29 fevereiro 2016

Do livro para internet e da internet para o livro

Joelma Santana Siqueira

LEÓN, F. Ponce de. Poesia contra a guerra. Viçosa: Ed. do Autor, 2015.

O livro Poesia contra a guerra (2015) é uma antologia de 100 poemas escritos em português por 100 escritores, em comemoração aos nove anos do blogue que lhe é homônimo. O organizador do volume e criador do blogue é o biólogo Felipe A. P. L. Costa, especializado em entomologia e ecologia, colaborador regular no Observatório da Imprensa e autor do livro Ecologia, evolução & o valor das pequenas coisas, lançado em segunda edição em 2014. Na antologia, ele assina F. Ponce de León, codinome usado nos trabalhos dedicados à poesia e a outras artes. Essa breve introdução visa destacar que se trata de um livro de poesia organizado por uma pessoa cujos interesses de leitura transitam por diversas áreas de conhecimento. Não se trata de um livro de poesia organizado por um crítico literário, mas por um leitor atento à poesia e ao objeto livro.
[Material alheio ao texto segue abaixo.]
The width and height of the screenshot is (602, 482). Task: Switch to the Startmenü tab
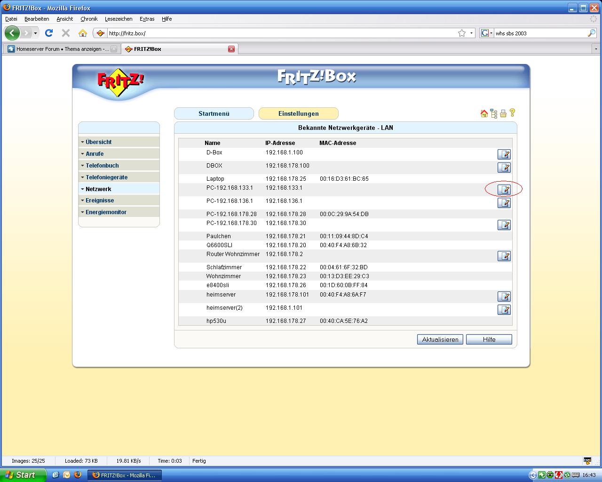[x=214, y=113]
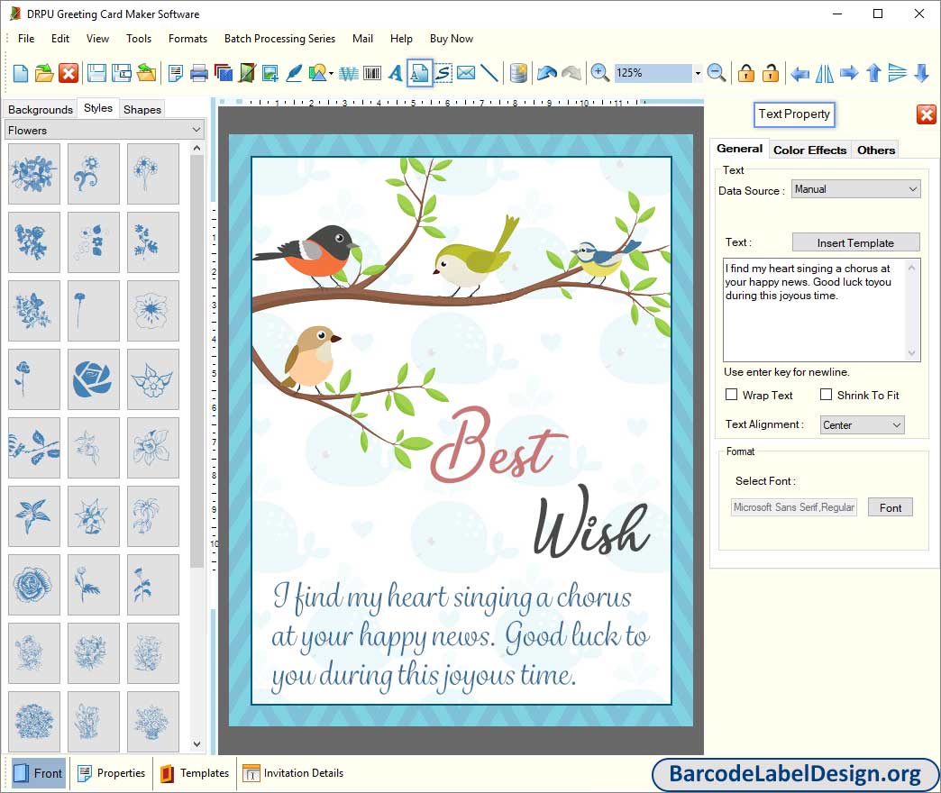Close the Text Property panel with red X
The width and height of the screenshot is (941, 793).
click(926, 114)
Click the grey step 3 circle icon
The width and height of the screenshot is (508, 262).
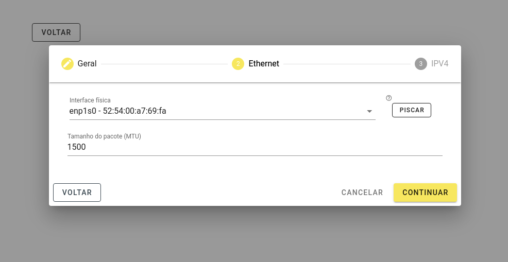(x=421, y=64)
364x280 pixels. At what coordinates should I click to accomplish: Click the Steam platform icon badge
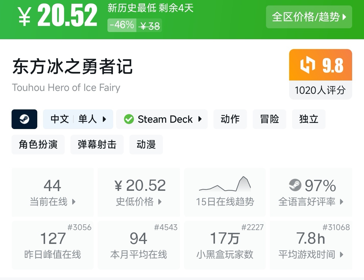[x=24, y=119]

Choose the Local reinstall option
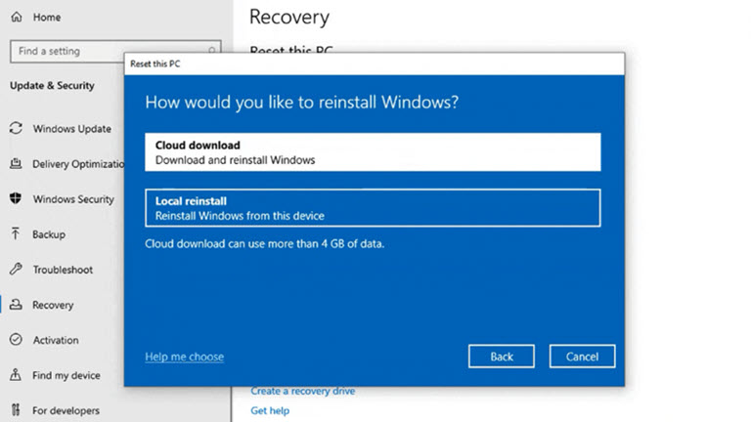373,208

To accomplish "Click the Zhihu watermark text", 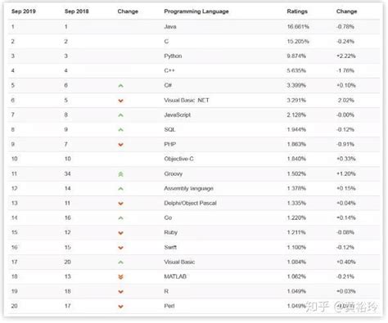I will [341, 307].
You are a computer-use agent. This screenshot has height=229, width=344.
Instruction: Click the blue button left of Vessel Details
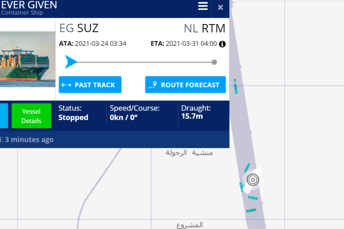4,116
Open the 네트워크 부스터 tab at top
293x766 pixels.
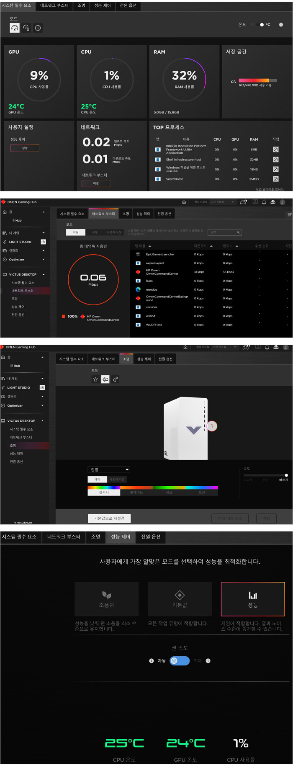54,5
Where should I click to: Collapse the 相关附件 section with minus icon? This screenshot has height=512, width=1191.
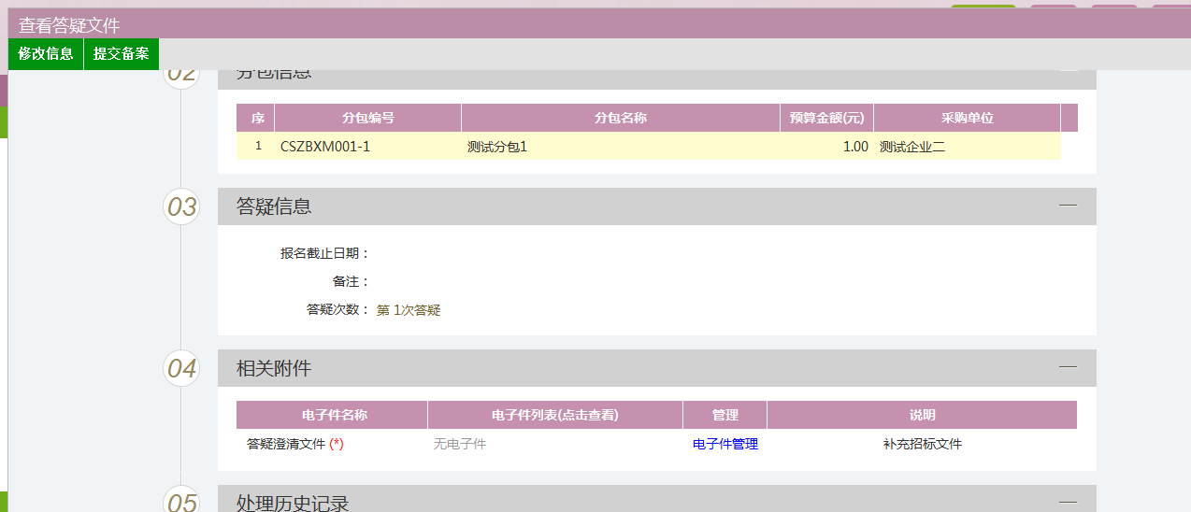[x=1068, y=368]
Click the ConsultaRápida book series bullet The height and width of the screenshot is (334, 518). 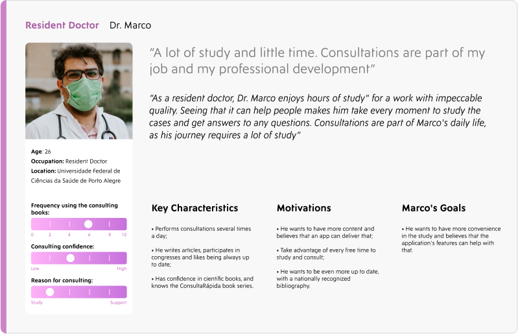[202, 283]
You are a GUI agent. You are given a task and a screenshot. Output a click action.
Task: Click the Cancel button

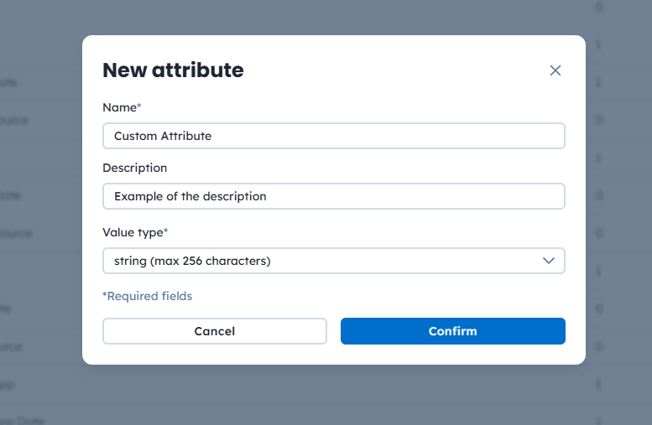(x=214, y=331)
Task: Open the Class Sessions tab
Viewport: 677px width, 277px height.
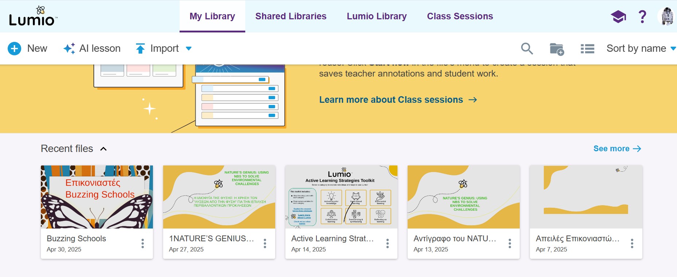Action: point(460,16)
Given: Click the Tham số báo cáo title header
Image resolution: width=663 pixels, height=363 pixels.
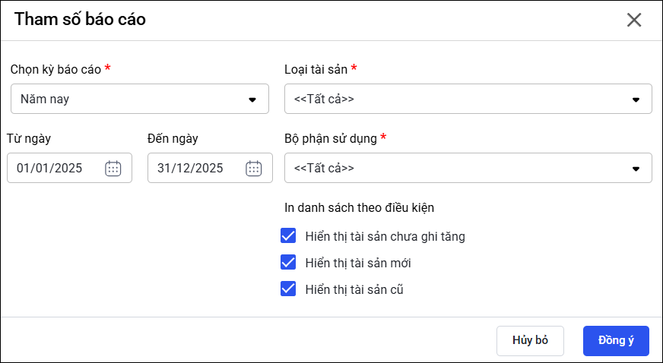Looking at the screenshot, I should (x=80, y=20).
O nome do blogue foi explicado por León em uma postagem de 13 de novembro de 2006, exatamente um mês depois do blogue ter ido ao ar:

é ao mesmo tempo uma alusão e uma homenagem ao movimento Poets against the war. Desde o início, porém, o objetivo era não apenas reunir poemas contra a guerra, mas sim todo e qualquer material literário (“poesia”) que pudesse ser erguido ou evocado contra a estupidez, a feiúra e a insanidade das guerras – características que parecem acompanhar a história de nossa espécie desde o passado mais remoto. Nesse sentido, caberia aqui um pedido de desculpas a todos aqueles visitantes que vêm até aqui atrás apenas de “poemas sobre guerra”, “poemas de guerra” ou assemelhados.
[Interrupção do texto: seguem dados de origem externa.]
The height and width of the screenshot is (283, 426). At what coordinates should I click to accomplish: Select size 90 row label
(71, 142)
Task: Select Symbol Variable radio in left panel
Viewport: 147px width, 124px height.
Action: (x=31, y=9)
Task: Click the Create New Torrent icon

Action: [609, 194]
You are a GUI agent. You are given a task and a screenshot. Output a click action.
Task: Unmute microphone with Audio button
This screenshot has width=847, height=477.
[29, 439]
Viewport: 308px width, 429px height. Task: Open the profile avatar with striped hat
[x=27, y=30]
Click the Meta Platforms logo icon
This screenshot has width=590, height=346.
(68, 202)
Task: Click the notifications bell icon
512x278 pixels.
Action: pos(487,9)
De fato, quem acessa o blogue depara-se com poemas, letras de música, textos reflexivos de pensadores diversos. Textos que, possivelmente, para León, distanciam o leitor do que é destruição. Na antologia, o organizador selecionou apenas 100 poemas e os dispôs em três partes de acordo com intervalos de tempo relacionados às datas de nascimento dos autores: os nascidos antes de 1501; os nascidos entre 1501 e 1800; e os nascidos após 1800. As partes são quantitativamente desiguais, há mais autores na segunda do que na primeira e muito mais na terceira do que na segunda. O poema que abre a obra, “Ora faz ost’o senhor de Navarra”, como informa León (2015, p. 7), “escrito nos primeiros anos do século 13 (talvez antes)”, “seria o poema mais antigo que se conhece no âmbito da lírica galego-portuguesa”. Como este, os poemas galegos ou portugueses arcaicos, sete ao todo, foram vertidos para o português moderno no Apêndice da obra. As notas de rodapé que acompanham cada poema apresentam informações sobre as fontes consultadas e demonstram o zelo do organizador que, a outros critérios de seleção, acrescentou esses três: “i) publicar apenas poemas originalmente escritos em português”; “ii) selecionar um poema de cada autor”; e “iii) incluir apenas autores cuja obra esteja em domínio público”.

A reunião dos poemas nas três partes acima citadas permite-nos ler em conjunto poetas cronologicamente próximos entre si. Por exemplo, na segunda parte, dedicada aos “Autores nascidos entre 1501 e 1800”, encontram-se, em sequência, os poemas “Fermoso Tejo meu, quão diferente”, de Francisco Rodrigues Lobo, e “Se queres ver do mundo um novo mapa”, de Bernardo Viera Ravasco. Muitos leitores de poesia podem lembrar-se sem dificuldade de dois outros poemas atribuídos a Gregório de Matos, “Triste Bahia” e “Neste mundo é mais rico o que mais rapa”, respectivamente. Na sequência, Gregório de Matos é o próximo poeta reunido nesta segunda parte, com o poema “Desenganos da vida humana, metaforicamente”.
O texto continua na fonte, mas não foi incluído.